Artur Mas y sus delirios lingüísticos

Alfonso Valencia 8 septiembre, 2011 31

portada de El mundo

Siento coincidir en  el tema que se desarrolla en estos momentos en El Gato al agua de intereconomíaTv donde actúan personajes tan heterogéneos como Carlos Dávila, Hermann Terscht y Antonio Carmona, socialista madrileño, una hábil gallina en corral ajeno:  la guerra que le tienen declarada al castellano, la lengua oficial del Estado, del que la región catalana es una parte fundamental, algunos políticos , encabezados por Artur Mas, precisamente el representante del Estado español en esa citada región que tanta fama da a España en el extranjero y no solo por motivos futbolísticos: de allí son Dalí y Gaudí, entre otros.

Algo falla en este país cuando su máximo representante, su hombre en Catalunya, vive en perpetuo desacato impidiendo además que se cumplan las leyes, incluida la Carta Magna sin que los mecanismos de la justicia se pongan en marcha. Así nos va.

No deseo que vean en estas palabras ni un punto de ironía: son las tesis de la citada emisora, azote del socialismo español, en la que el ex presidiario Mario Conde lanza soflamas incendiarias acerca de cómo se puede regenerar el país. De Dávila mejor es no propagar sus ideas: nos veríamos abocados rápidamente a otra guerra civil de la que el sería un buen general de que aquellos que no querían heridos ni prisioneros. Y menos las de Hermann: bastante paranoia tenemos ya para que alguien nos la agrande.
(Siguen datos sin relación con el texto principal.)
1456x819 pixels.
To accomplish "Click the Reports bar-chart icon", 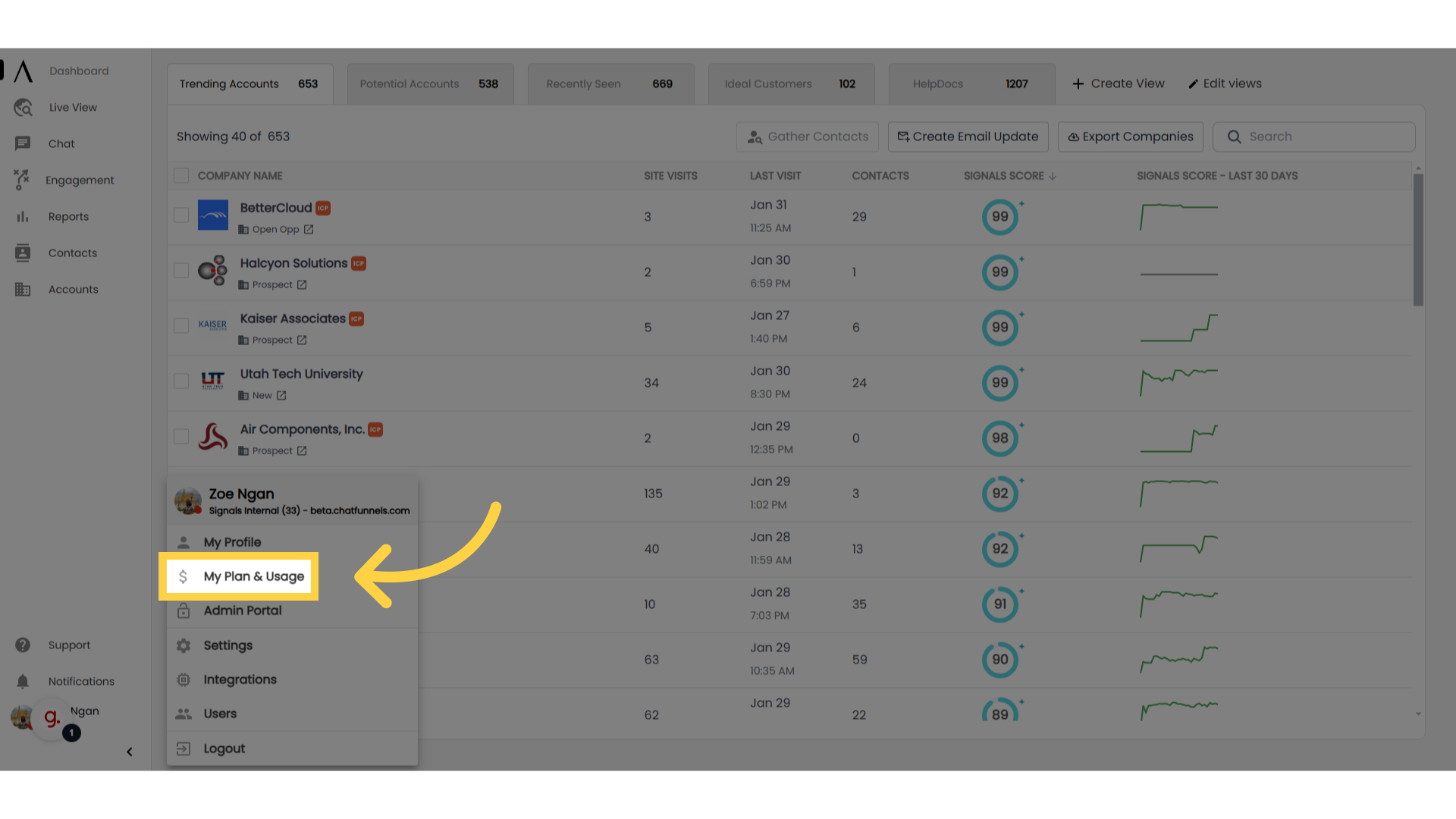I will (x=23, y=216).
Por lo demás, la última parida de Mas, Arturo es haber dicho: “ Nadie les toca las narices a los españoles con el castellano, ni a los franceses con el francés, ni a los alemanes con el alemán” “¿Por qué a los catalanes nos tienen que tocar las narices con nuestro idioma?” ¿No sabe esta alma de cántaro que ser español y catalán no es incompatible, que el castellano y el catalán, desgajados del latín, son dos lenguas españolas?
¿Qué él es tan español como uno de Las Hurdes o de La Gomera? Pues a ver si entre todos conseguís que le entre en su dura mollera esta idea. Para que luego hablen del  juerguista Laporta, a este, por lo menos, entre fiesta y fiesta se le veía venir…
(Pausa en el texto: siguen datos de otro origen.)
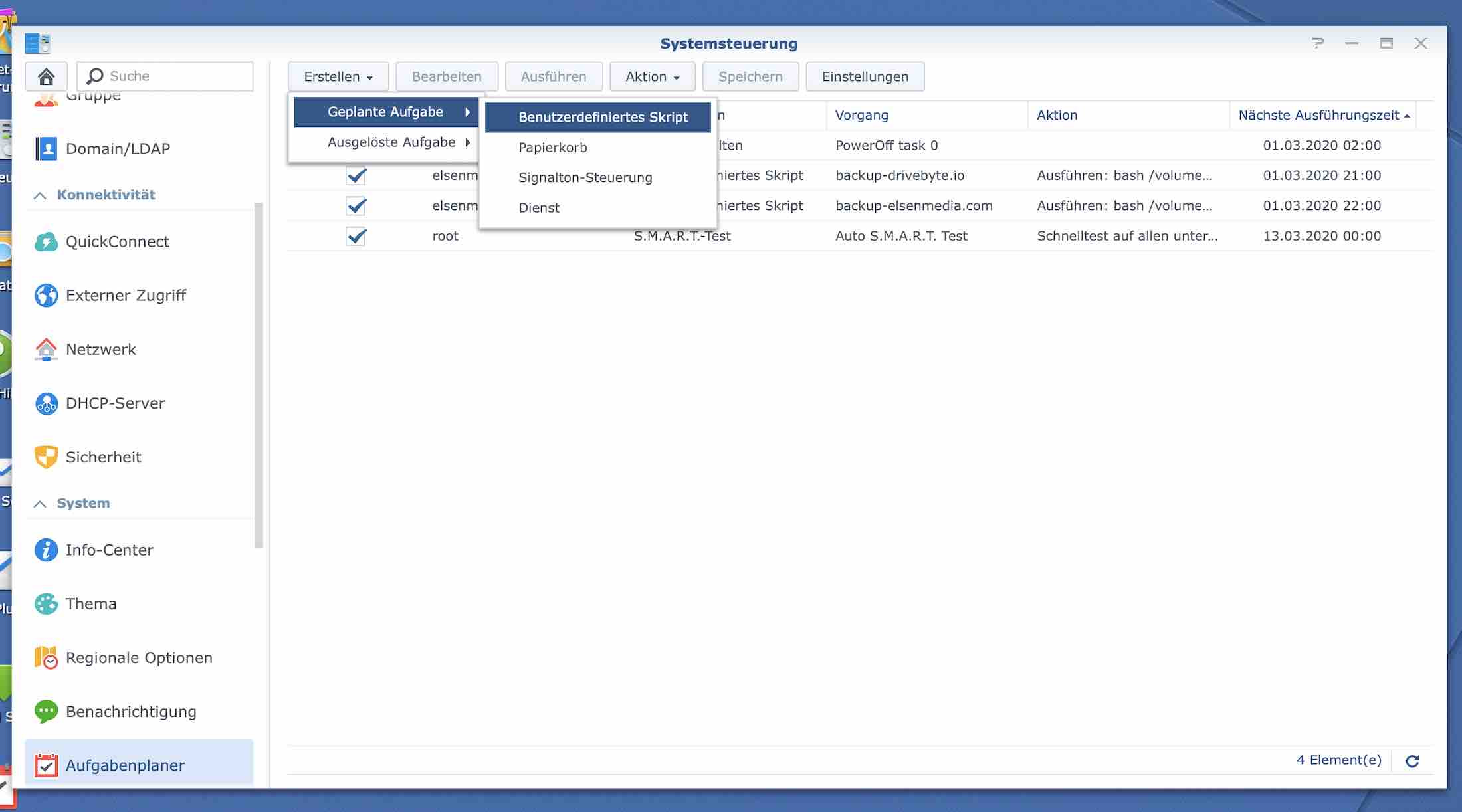Open the Aktion dropdown button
Esta actitud de Mas, azuzada sin duda por Jordi Pujol, el Aznar catalán, que ni come ni deja comer, le está provocando muchos enemigos, uno de ellos Enrique de Diego que ha dicho hoy:

“Artur Mas se ha situado en la posición de desacato. Es un gravísimo pulso al Estado de Derecho al que no está respondiendo un Gobierno débil y en derribo, cuyo partido sostén en Cataluña, el PSC, ha cerrado filas con los separatistas y los golpistas”

“El Estado de Derecho es lo que diferencia la democracia del totalitarismo, la civilización de la barbarie, y Artur Mas está apostando por el totalitarismo y la barbarie, está cruzando, con notoria irresponsabilidad, las líneas que conducen a esos cenagales”
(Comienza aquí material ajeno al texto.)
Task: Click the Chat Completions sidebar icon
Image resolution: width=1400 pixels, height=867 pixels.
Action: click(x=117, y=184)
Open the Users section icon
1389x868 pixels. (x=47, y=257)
No se trata de una cuestión de catalán versus español, pues el castellano lo han enriquecido todos los españoles y se ha utilizado siempre en Cataluña, como denuncia el protototalitario Prat de la Riba en “La nación catalana”.
La principal fuente de la que bebe el nacionalismo catalán es de Fichte con su “Discurso a la nación alemana”, libro en el que identifica nación con lengua. Libro y tesis que también inspiraron al nazismo que identificaba nación con raza y lengua (el nacionalismo catalán primigenio también reivindicó la raza, como ha señalado ese gran hombre de la libertad que es Francisco Caja) y que llevó a delirios como prohibir la literatura de Heine o que los judíos utilizarán el alemán.

El nacionalismo catalán pisotea la libertad personal y los derechos personales con impronta y obsesión totalitaria, porque teme que dejando elegir el catalán no tuviera respaldo y porque en su delirio y ensoñación separatista cree que persiguiendo a los castellano-parlantes reforzará la identidad catalana, hasta hacer la ruptura con España inevitable”

El que avisa no es traidor: Mas y sus secuaces no van a tener siempre en Madrid a la gente amable que incluso han alimentado sus desvaríos. Más pronto que tarde puede haber otra clase de gente que, aunque hable catalán en la intimidad, puede hacer uso de las armas de que les dota la Constitución, una de ellas la de la suspensión de la autonomía, que hacen uso cuando es preciso en la democrática Gran Bretaña, sin que se le hayan caido los anillos ni a la Reina ni al primer ministro de turno. El que avisa no es traidor, como se decía en Hermano Lobo.